Task inputs -
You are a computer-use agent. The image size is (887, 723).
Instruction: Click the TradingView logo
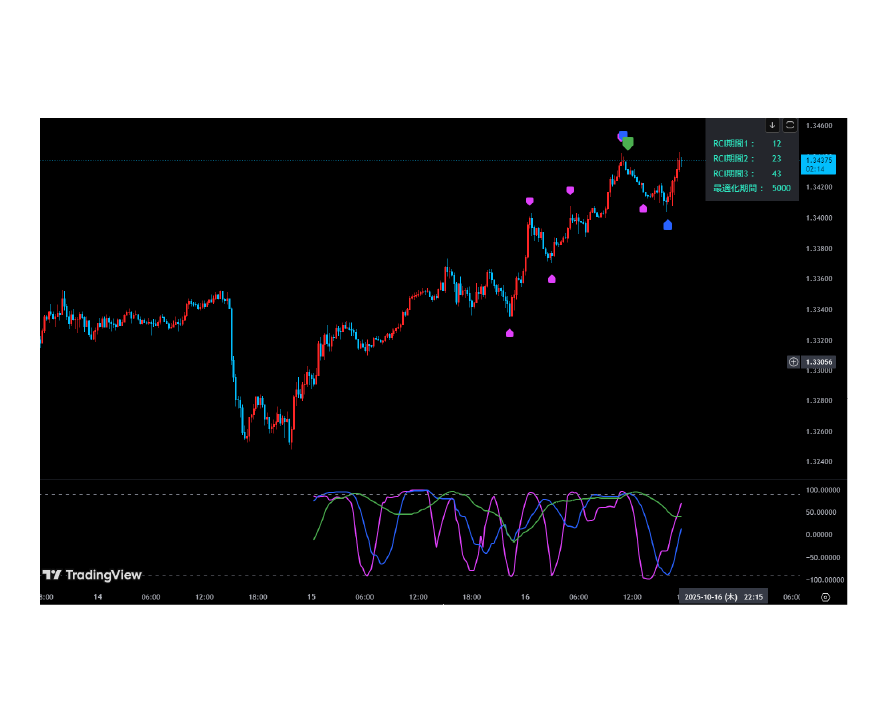92,575
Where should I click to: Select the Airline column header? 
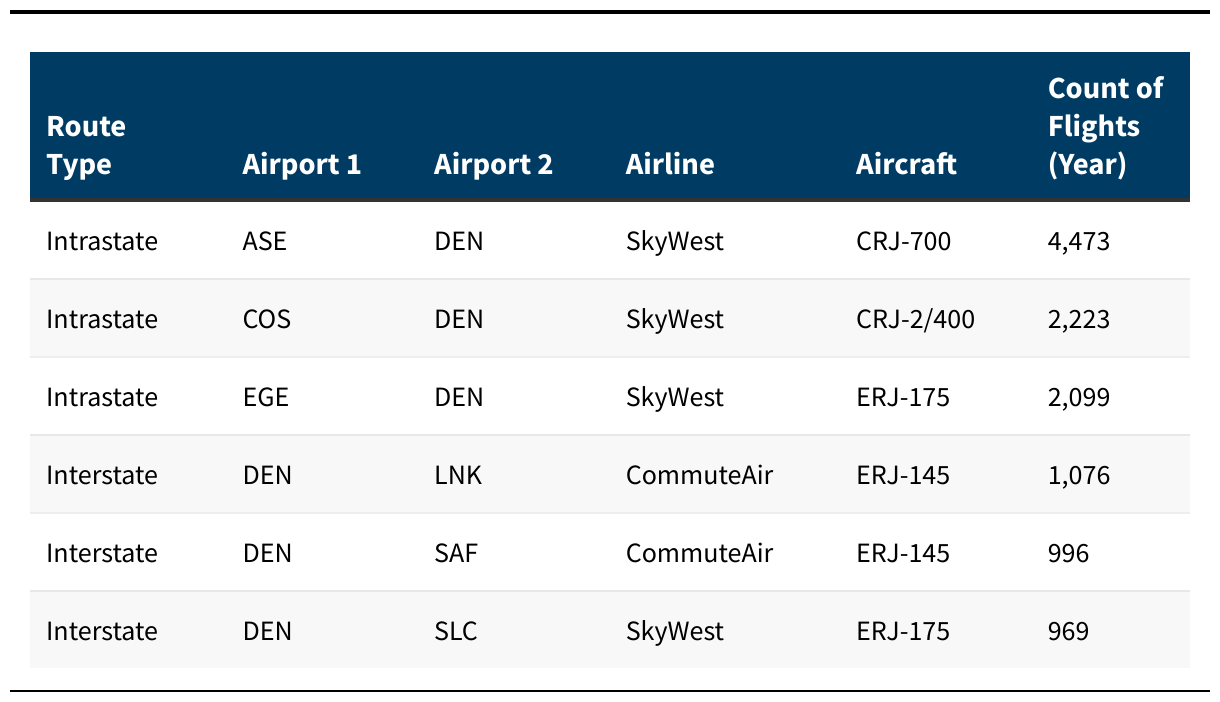point(670,164)
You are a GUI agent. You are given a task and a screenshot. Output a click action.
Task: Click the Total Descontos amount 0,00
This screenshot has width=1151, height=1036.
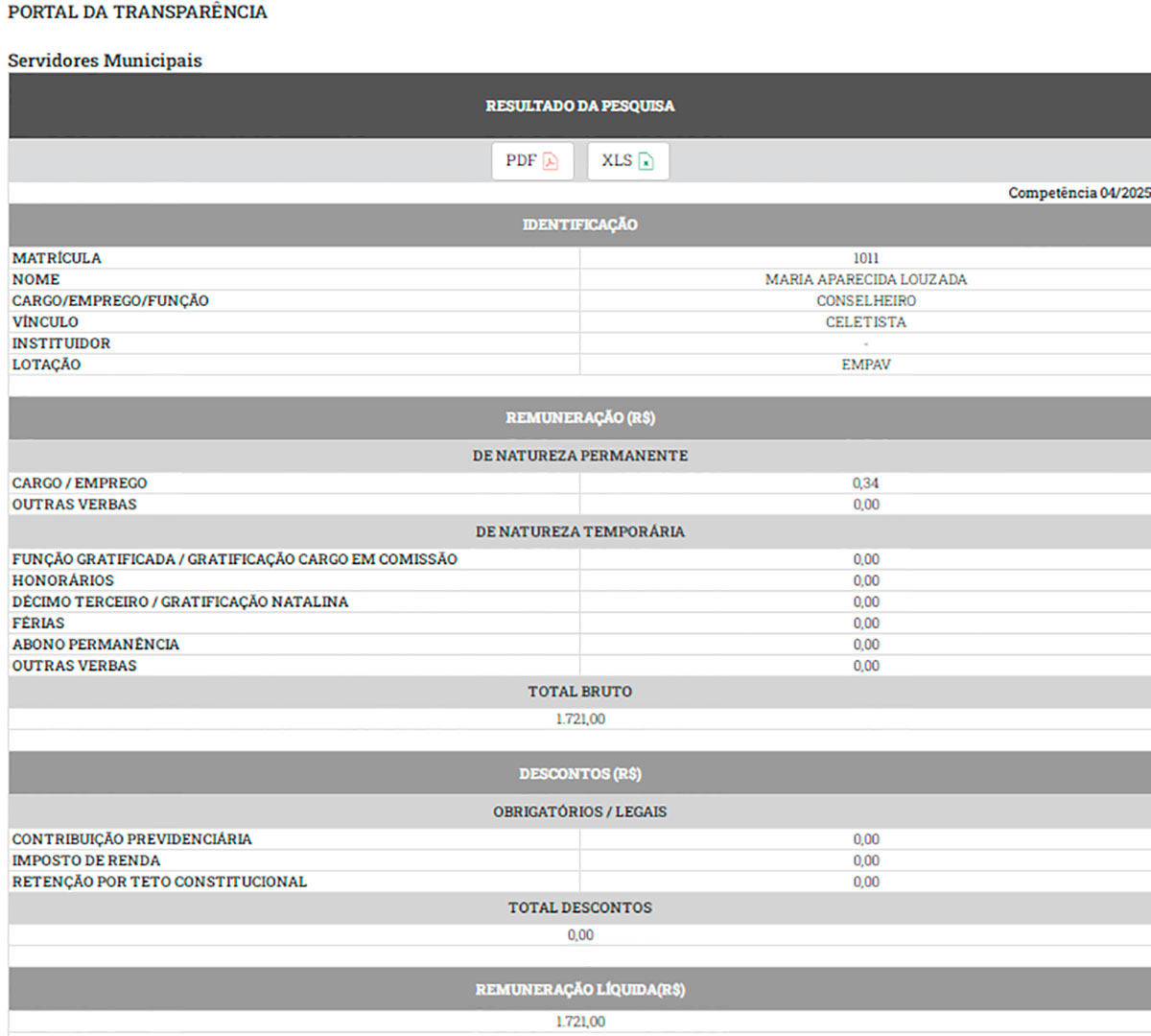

Directions - Edit the entries above so that every "agent" becomes "assistant", and change nothing else. Leave the pictures out of your rewritten version.

Result below -
You are a computer-use assistant. The image size is (887, 723).
Instruction: Click the TradingView logo
92,575
Where should I click to: Select the Airline column header? 
point(670,164)
You are a GUI assistant. You are given a task and a screenshot. Output a click action.
Task: Click the Total Descontos amount 0,00
This screenshot has width=1151, height=1036.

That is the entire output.